Our research is focused on understanding the mechanisms and regulation of chromosome segregation in mitosis. During the cell cycle, accurate chromosome segregation ensures that both daughter cells inherit the correct complement of chromosomes. Errors in this process cause aneuploidy leading to cancer and developmental defects. Duplicated sister chromatids are segregated in mitosis by a large cellular apparatus, the bi-polar mitotic spindle. The spindle is organized from centrosomes, located at opposite poles of the cell. At metaphase, condensed sister chromatid pairs are aligned on the metaphase plate at the centre of the mitotic spindle. Each chromatid is attached to microtubules by kinetochores, large protein complex that specifically assembles onto centromeric chromatin. Once all chromosomes achieve bi-polar orientation on the mitotic spindle, and tension is exerted at the kinetochore-microtubule attachment site, anaphase is triggered. This results in the loss of sister chromatid cohesion and the segregation of each sister chromatid to opposite poles of the cell, a process powered by microtubule depolymerization.

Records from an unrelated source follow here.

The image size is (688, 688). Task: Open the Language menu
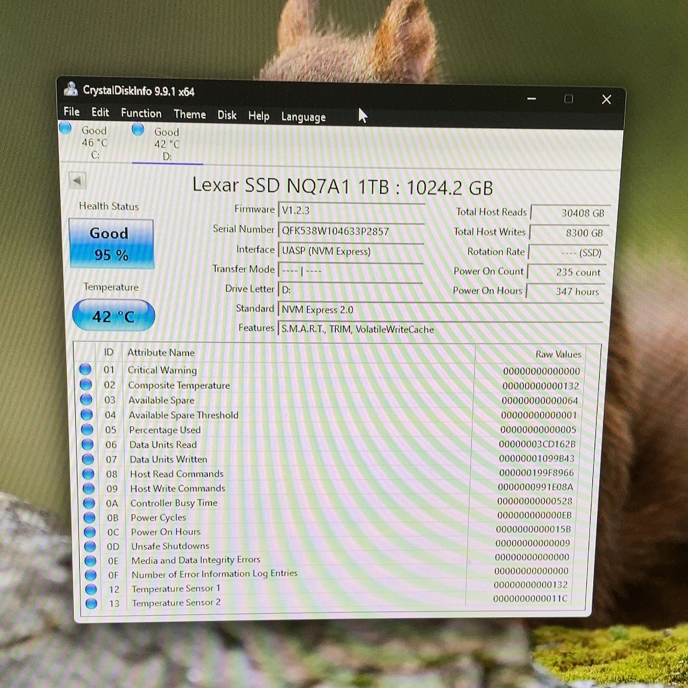coord(303,117)
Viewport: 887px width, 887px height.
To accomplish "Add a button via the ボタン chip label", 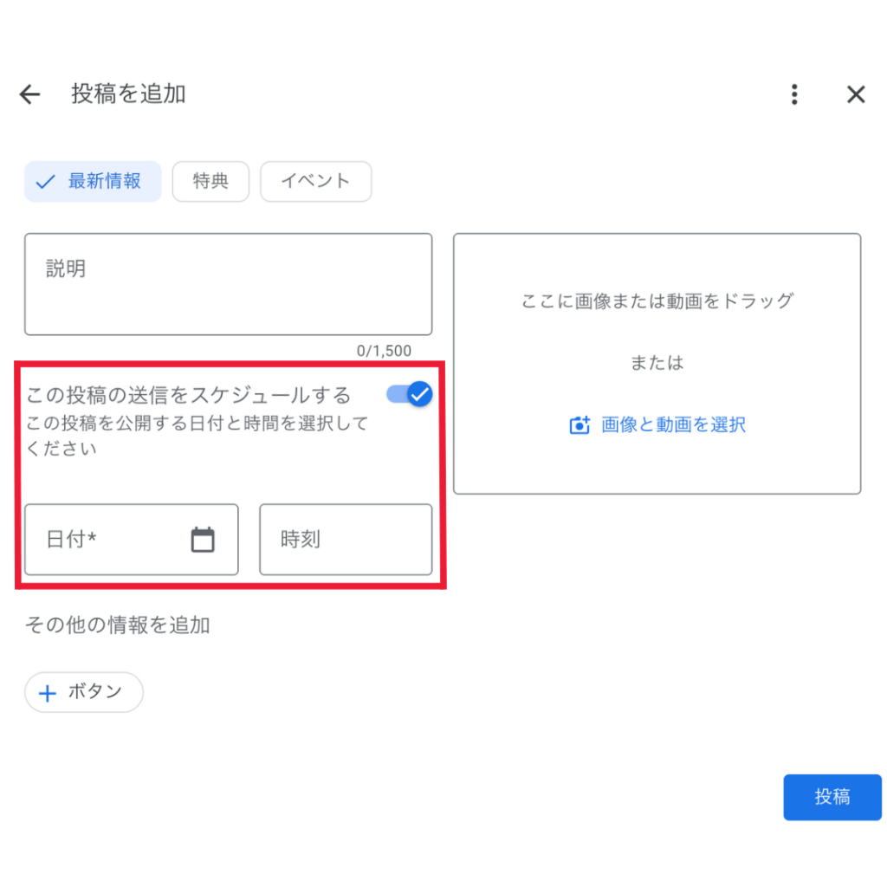I will [x=95, y=692].
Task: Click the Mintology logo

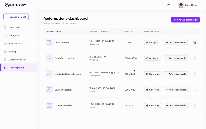Action: pos(15,5)
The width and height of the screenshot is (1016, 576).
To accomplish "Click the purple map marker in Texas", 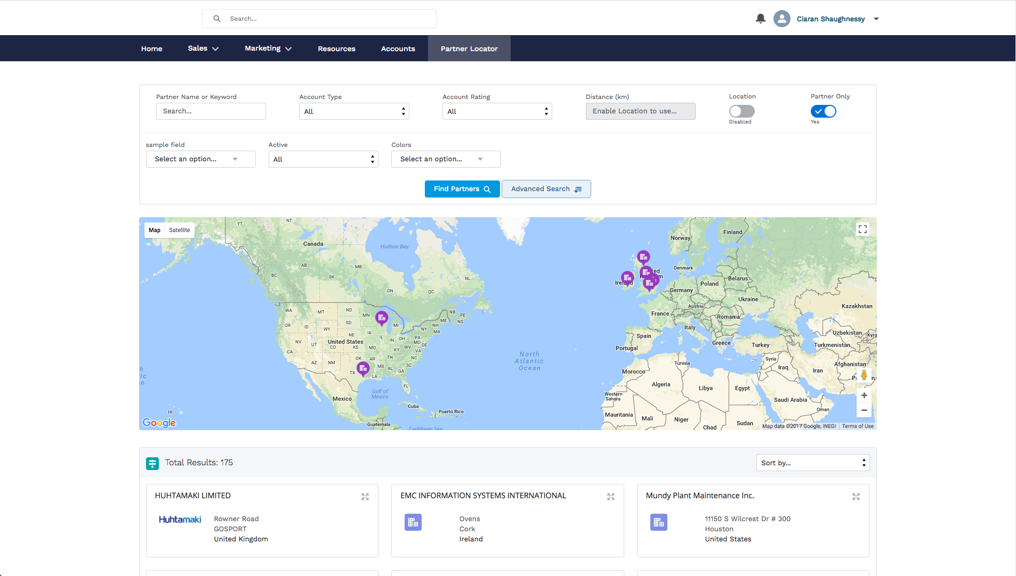I will [363, 368].
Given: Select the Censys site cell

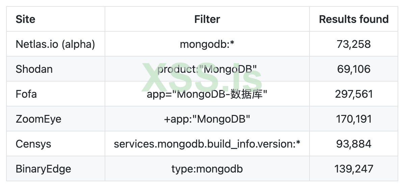Looking at the screenshot, I should [x=33, y=144].
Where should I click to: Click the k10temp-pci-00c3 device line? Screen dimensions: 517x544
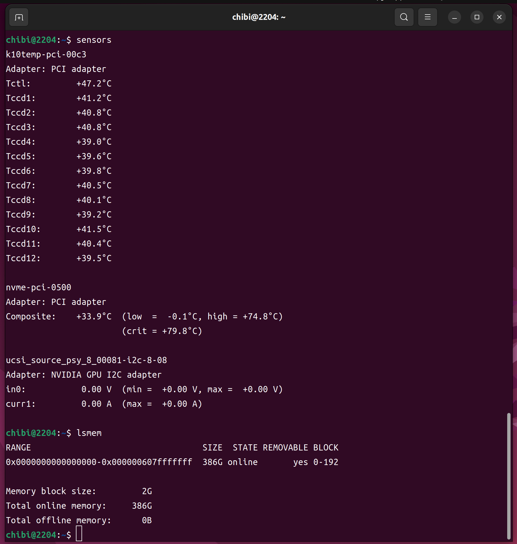46,55
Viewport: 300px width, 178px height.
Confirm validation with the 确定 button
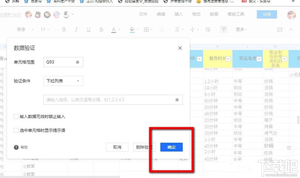(x=171, y=147)
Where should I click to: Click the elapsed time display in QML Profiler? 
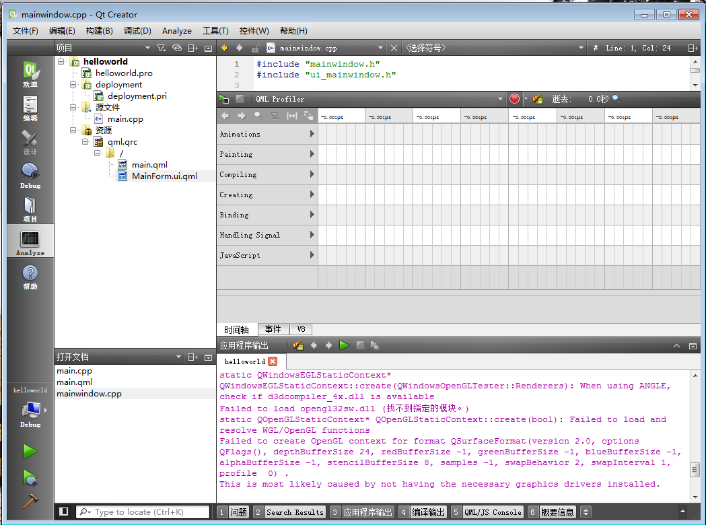coord(596,98)
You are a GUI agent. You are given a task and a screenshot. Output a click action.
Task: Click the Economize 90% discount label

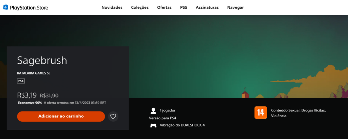pos(30,103)
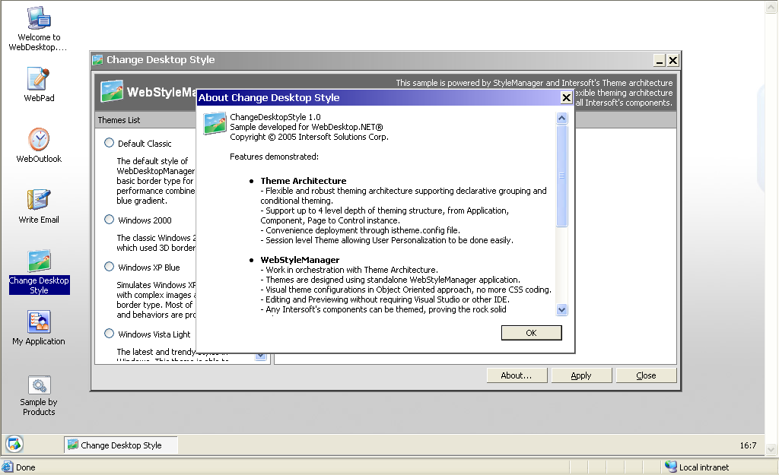Click the About Change Desktop Style scrollbar thumb
This screenshot has height=475, width=779.
click(x=562, y=176)
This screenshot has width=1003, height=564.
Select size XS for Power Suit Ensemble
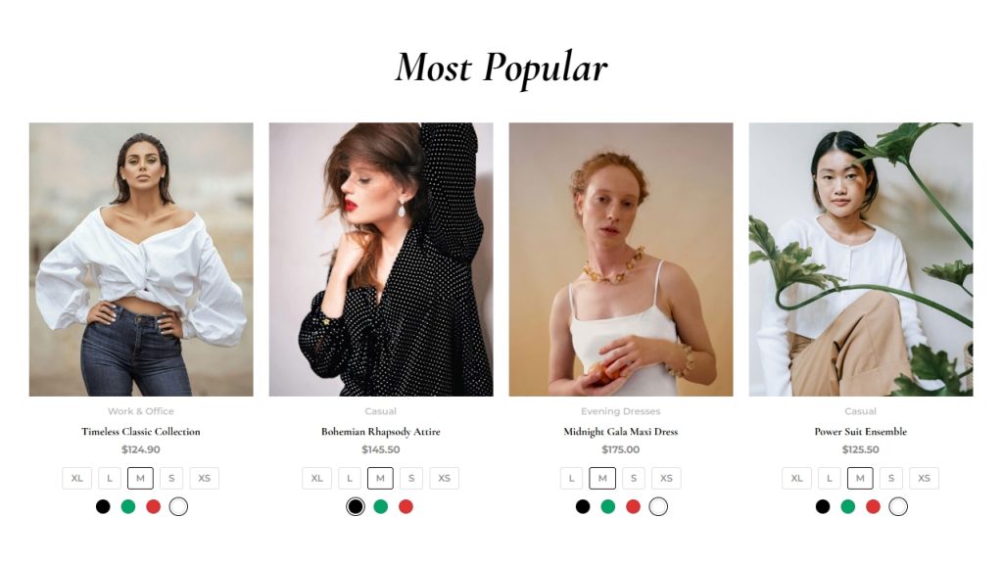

Anaphase onset is triggered by the anaphase-promoting complex (APC/C), a large multi-subunit complex (~1.2 MDa) that functions as an E3 ubiquitin ligase to regulate different stages of the cell cycle. APC/C activates the protease separase to cleave the kleisin subunit of cohesin, the multi-subunit complex responsible for sister chromatid cohesion. The APC/C is regulated by the spindle assembly checkpoint (SAC) that ensures that chromosome segregation is coordinated with the correct attachment of chromosomes to the mitotic spindle. Unattached kinetochores trigger the SAC by catalysing assembly of the mitotic checkpoint complex (MCC) that inhibits the APC/C. Using a combination of cryo-electron microscopy, protein crystallography and biochemistry we have determined the high-resolution structures of different functional states of the APC/C, and other protein complexes involved in mediating and controlling chromosome segregation. We have determined how the APC/C recognizes and ubiquitinates its substrates, is controlled by protein phosphorylation, how the MCC inhibits the APC/C, and how the APC/C is spontaneously activated once the last unattached kinetochore attaches to the mitotic spindle.

Our current research is directed to reconstituting mitosis in vitro to understand the structure and mechanism of the kinetochore and spindle pole body in budding yeast, how the SAC is activated, and how microtubules mediate chromosome movement in anaphase. We use a variety of techniques including single particle cryo-electron microscopy, cryo-electron tomography, super-resolution fluorescence microscopy and in vitro reconstitution approaches.